Why does He call us to do this? In the first place, as long as we are praying, we are far less likely to worry about our current situation. We move our eyes off our situations that so quickly drag us down, and onto the Lord who is the only One who can bring our waiting to an end.
In the second place, we see that delayed answers to our prayers are trials of faith used to grow us into more mature Christians. Delays are not refusals of our prayers, but rather evidence that God has a fixed time and ordained purpose for everything in our lives – especially the things for which we wait. So, we let the delays teach us how to be ever more steadfast and persistent in our prayers, letting each prayer build upon the last until we are triumphant.
By the way, the impossibility of our situation means absolutely nothing to the Lord, so we can’t use that as an excuse to give up our praying. God loves to bring answers when all we see are obstacles. Can anyone say “Red Sea”? He is looking at our situation through omnipotent, omniscient eyes while we see them only through human eyes. The impossible situations we are praying for faithfully represent the perfect time for God to do His work.

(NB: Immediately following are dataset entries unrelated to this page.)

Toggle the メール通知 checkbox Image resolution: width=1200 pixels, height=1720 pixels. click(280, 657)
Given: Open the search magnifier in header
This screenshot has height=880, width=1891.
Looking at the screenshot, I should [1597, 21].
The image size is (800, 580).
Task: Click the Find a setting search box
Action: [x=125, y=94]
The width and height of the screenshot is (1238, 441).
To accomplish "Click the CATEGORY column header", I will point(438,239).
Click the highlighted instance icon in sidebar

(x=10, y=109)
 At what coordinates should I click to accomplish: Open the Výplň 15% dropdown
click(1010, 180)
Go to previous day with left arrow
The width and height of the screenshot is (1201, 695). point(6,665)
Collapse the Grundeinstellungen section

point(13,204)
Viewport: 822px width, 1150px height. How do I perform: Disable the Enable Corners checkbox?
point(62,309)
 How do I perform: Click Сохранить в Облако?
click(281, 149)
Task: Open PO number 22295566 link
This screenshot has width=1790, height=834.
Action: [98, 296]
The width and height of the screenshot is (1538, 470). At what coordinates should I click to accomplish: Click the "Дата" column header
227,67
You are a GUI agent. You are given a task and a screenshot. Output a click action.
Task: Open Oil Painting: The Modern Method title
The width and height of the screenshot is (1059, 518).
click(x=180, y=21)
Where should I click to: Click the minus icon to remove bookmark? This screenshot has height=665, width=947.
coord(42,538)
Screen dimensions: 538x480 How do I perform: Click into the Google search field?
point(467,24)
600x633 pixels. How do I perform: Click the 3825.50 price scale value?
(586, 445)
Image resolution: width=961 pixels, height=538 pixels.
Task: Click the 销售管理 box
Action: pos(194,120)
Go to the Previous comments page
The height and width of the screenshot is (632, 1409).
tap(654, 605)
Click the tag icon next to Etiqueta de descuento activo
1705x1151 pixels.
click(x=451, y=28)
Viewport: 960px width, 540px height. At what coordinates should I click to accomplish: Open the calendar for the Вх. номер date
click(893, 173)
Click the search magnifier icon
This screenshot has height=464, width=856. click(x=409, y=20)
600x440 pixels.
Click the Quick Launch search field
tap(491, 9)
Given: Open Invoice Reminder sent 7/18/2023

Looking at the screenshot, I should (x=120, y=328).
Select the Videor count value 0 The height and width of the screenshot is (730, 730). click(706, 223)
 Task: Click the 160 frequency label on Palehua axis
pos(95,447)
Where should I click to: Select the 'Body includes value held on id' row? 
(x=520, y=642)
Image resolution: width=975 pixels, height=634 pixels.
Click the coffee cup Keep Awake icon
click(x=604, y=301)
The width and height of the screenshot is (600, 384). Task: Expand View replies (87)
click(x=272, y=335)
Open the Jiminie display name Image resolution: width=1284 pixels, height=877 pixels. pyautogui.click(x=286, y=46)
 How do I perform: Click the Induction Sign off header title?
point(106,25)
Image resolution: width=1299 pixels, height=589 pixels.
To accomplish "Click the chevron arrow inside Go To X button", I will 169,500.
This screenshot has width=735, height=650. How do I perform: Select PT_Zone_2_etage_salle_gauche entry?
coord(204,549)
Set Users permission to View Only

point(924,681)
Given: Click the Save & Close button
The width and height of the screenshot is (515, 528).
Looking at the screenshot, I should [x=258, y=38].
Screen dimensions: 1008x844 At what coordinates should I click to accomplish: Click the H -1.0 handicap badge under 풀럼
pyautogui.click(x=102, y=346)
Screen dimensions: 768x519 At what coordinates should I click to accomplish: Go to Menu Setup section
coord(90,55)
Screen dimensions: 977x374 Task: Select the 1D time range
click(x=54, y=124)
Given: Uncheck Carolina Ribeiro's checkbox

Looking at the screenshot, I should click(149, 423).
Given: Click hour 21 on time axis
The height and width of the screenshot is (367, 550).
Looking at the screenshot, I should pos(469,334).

And the best time for Him to do His work is when we have done everything humanly feasible to solve our problems or change our situation of waiting, and there is still no change. In fact, too often in my own life I have believed that after I prayed, it was then my responsibility to do everything I possibly could do to help the answer along. “Yet God taught me a better way and showed me that self-effort always hinders His work. He also revealed that when I prayed and had a confident trust in Him for something, He simply wanted me to wait in an attitude of praise and do only what He told me.”[iv]
The answers I seek won’t be a result of my actions, and neither will yours. Our big problems require big answers, and that thankfully, is God’s specialty. In Mark 10:27, “Jesus looked at them and said, ‘With man this is impossible, but not with God; all things are possible with God.’”[v]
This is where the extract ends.